Friday, January 7, 2011: 2:50 PM
Room 101 (Hynes Convention Center)
Dianne W. Cappiello
,
Cornell University
When New York City house carpenter, William Hamilton, wrote statesman John Jay asking him whether God had intended Africans to be enslaved to Americans,
Hamilton supplied the response himself, “I answer No.” By rejecting slavery as unchristian,
Hamilton built on an already established black intellectual tradition. This paper examines how spiritual ideals shaped black political strategy in New
England and the Mid-Atlantic states in the post-Revolutionary era. While historians have considered black institution-building in the context of community development and racial uplift, they have paid insufficient attention to the theological premises behind black reform efforts. Activists’ understanding of the divine governed their strivings for autonomy and for civil equality. Drawing on decades of evangelical pietism, they positioned themselves to advance their vision of a godly society, a vision that brought together African ideas about community, a belief in Christ’s Golden Rule, and republican injunctions to civic virtue.

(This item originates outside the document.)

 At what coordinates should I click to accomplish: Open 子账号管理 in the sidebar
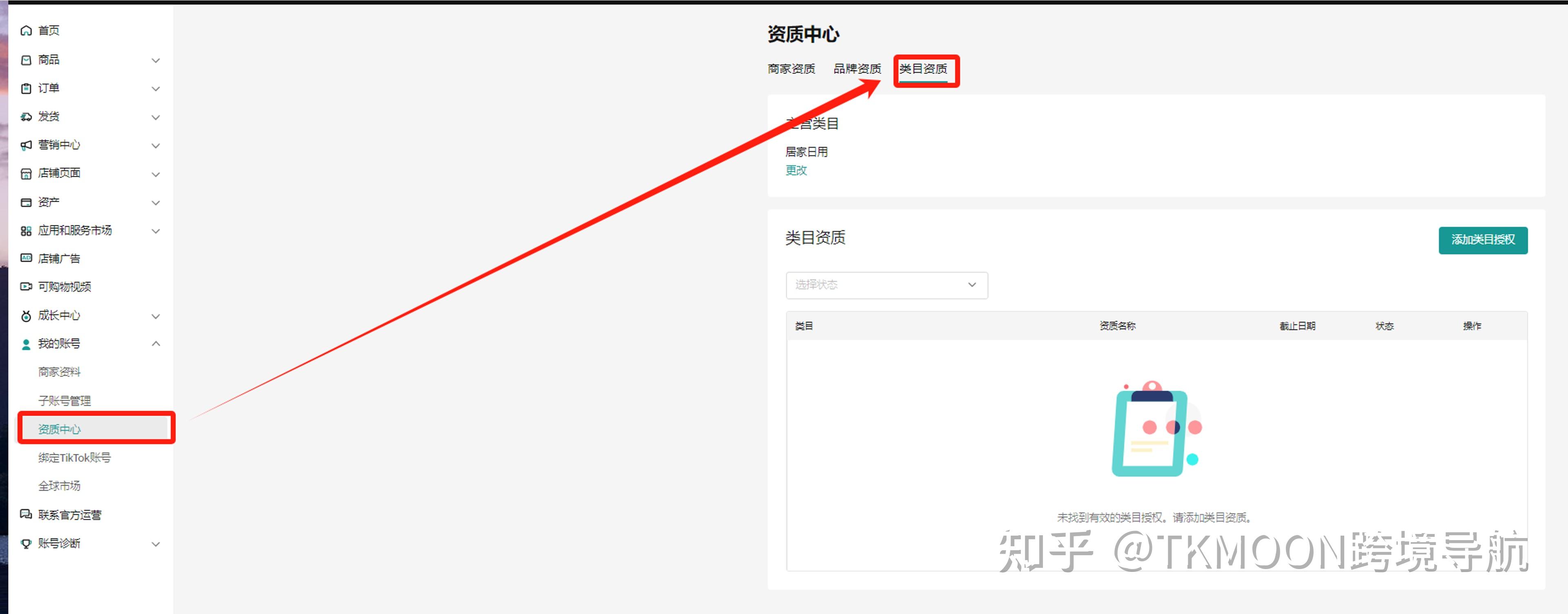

I pay particular attention to how free blacks transformed their ideas into social reality, centering my study around the activities of four institutions. Specifically, I focus on reformers’ cultivation of relationships with notable whites and with other black activists, many of whom sustained a strong Christian witness. Through a regional and sometimes transatlantic network, black community leaders pursued a political agenda in accordance with their spiritual beliefs. I scrutinize Newport’s Free African Union Society, New York’s African Methodist Episcopal Zion Church, and Philadelphia’s African Presbyterian and African Episcopal churches, arguing that their work lay the foundations for more radical black abolitionism in the nineteenth century.
For black reformers, the sacred was political and the political was sacred.